▶ _Goal_
Copy these lines word for word, covering all of the material.

-- Start Information shown --

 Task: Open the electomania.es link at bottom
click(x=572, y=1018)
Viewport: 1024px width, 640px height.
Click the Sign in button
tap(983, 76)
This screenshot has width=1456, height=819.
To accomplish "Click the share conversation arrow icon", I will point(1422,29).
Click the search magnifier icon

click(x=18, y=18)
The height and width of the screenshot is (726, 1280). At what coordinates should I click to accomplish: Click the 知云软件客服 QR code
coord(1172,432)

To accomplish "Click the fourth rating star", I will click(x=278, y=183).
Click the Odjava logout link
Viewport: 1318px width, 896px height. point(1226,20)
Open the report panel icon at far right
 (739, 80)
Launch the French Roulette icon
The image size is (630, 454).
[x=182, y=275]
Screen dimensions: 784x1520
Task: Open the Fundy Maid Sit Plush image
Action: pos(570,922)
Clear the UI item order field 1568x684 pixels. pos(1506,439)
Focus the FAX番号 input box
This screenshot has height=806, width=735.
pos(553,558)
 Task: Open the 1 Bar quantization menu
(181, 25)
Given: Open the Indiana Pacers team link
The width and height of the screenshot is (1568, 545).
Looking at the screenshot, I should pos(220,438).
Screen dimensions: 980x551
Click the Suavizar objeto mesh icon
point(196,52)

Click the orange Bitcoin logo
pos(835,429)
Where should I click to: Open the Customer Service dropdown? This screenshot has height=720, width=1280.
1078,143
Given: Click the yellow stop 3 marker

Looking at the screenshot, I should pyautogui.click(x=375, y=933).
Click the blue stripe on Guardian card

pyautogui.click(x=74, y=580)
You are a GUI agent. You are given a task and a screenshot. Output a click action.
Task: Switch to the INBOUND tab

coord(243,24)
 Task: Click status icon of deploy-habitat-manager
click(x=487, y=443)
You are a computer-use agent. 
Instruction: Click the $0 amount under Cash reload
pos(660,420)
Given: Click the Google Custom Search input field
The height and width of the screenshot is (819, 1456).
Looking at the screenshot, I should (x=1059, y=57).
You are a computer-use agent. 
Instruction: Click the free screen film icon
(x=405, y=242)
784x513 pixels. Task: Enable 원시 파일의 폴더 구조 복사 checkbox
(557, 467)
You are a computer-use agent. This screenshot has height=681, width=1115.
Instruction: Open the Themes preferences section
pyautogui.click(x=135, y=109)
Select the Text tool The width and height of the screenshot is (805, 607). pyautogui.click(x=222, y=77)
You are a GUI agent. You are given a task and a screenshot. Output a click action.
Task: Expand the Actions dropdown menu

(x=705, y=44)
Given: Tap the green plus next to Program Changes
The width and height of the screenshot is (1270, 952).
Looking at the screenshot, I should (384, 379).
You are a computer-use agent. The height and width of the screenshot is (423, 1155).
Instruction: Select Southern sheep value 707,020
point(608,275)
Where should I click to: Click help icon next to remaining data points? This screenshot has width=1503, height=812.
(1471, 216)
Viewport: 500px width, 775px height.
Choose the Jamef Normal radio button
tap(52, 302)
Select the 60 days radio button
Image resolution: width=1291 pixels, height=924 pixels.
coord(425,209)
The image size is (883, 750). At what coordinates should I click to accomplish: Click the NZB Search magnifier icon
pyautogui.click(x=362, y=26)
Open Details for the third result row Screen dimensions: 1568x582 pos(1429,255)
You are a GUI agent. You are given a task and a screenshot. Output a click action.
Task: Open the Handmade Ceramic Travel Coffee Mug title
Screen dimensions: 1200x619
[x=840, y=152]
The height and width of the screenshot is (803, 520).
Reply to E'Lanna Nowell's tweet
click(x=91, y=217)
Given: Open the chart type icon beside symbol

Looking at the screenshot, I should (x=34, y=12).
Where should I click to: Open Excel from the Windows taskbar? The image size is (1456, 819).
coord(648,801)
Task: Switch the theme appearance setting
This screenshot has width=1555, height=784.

-- End Information shown --

▶ _Task output_
 Task: Open the electomania.es link at bottom
click(x=572, y=1018)
Viewport: 1024px width, 640px height.
Click the Sign in button
tap(983, 76)
This screenshot has width=1456, height=819.
To accomplish "Click the share conversation arrow icon", I will point(1422,29).
Click the search magnifier icon

click(x=18, y=18)
The height and width of the screenshot is (726, 1280). At what coordinates should I click to accomplish: Click the 知云软件客服 QR code
coord(1172,432)

To accomplish "Click the fourth rating star", I will click(x=278, y=183).
Click the Odjava logout link
Viewport: 1318px width, 896px height. point(1226,20)
Open the report panel icon at far right
 (739, 80)
Launch the French Roulette icon
The image size is (630, 454).
[x=182, y=275]
Screen dimensions: 784x1520
Task: Open the Fundy Maid Sit Plush image
Action: pos(570,922)
Clear the UI item order field 1568x684 pixels. pos(1506,439)
Focus the FAX番号 input box
This screenshot has height=806, width=735.
pos(553,558)
 Task: Open the 1 Bar quantization menu
(181, 25)
Given: Open the Indiana Pacers team link
The width and height of the screenshot is (1568, 545).
Looking at the screenshot, I should pos(220,438).
Screen dimensions: 980x551
Click the Suavizar objeto mesh icon
point(196,52)

Click the orange Bitcoin logo
pos(835,429)
Where should I click to: Open the Customer Service dropdown? This screenshot has height=720, width=1280.
1078,143
Given: Click the yellow stop 3 marker

Looking at the screenshot, I should pyautogui.click(x=375, y=933).
Click the blue stripe on Guardian card

pyautogui.click(x=74, y=580)
You are a GUI agent. You are given a task and a screenshot. Output a click action.
Task: Switch to the INBOUND tab

coord(243,24)
 Task: Click status icon of deploy-habitat-manager
click(x=487, y=443)
You are a computer-use agent. 
Instruction: Click the $0 amount under Cash reload
pos(660,420)
Given: Click the Google Custom Search input field
The height and width of the screenshot is (819, 1456).
Looking at the screenshot, I should (x=1059, y=57).
You are a computer-use agent. 
Instruction: Click the free screen film icon
(x=405, y=242)
784x513 pixels. Task: Enable 원시 파일의 폴더 구조 복사 checkbox
(557, 467)
You are a computer-use agent. This screenshot has height=681, width=1115.
Instruction: Open the Themes preferences section
pyautogui.click(x=135, y=109)
Select the Text tool The width and height of the screenshot is (805, 607). pyautogui.click(x=222, y=77)
You are a GUI agent. You are given a task and a screenshot. Output a click action.
Task: Expand the Actions dropdown menu

(x=705, y=44)
Given: Tap the green plus next to Program Changes
The width and height of the screenshot is (1270, 952).
Looking at the screenshot, I should (384, 379).
You are a computer-use agent. The height and width of the screenshot is (423, 1155).
Instruction: Select Southern sheep value 707,020
point(608,275)
Where should I click to: Click help icon next to remaining data points? This screenshot has width=1503, height=812.
(1471, 216)
Viewport: 500px width, 775px height.
Choose the Jamef Normal radio button
tap(52, 302)
Select the 60 days radio button
Image resolution: width=1291 pixels, height=924 pixels.
coord(425,209)
The image size is (883, 750). At what coordinates should I click to accomplish: Click the NZB Search magnifier icon
pyautogui.click(x=362, y=26)
Open Details for the third result row Screen dimensions: 1568x582 pos(1429,255)
You are a GUI agent. You are given a task and a screenshot. Output a click action.
Task: Open the Handmade Ceramic Travel Coffee Mug title
Screen dimensions: 1200x619
[x=840, y=152]
The height and width of the screenshot is (803, 520).
Reply to E'Lanna Nowell's tweet
click(x=91, y=217)
Given: Open the chart type icon beside symbol

Looking at the screenshot, I should (x=34, y=12).
Where should I click to: Open Excel from the Windows taskbar? The image size is (1456, 819).
coord(648,801)
Task: Switch the theme appearance setting
This screenshot has width=1555, height=784.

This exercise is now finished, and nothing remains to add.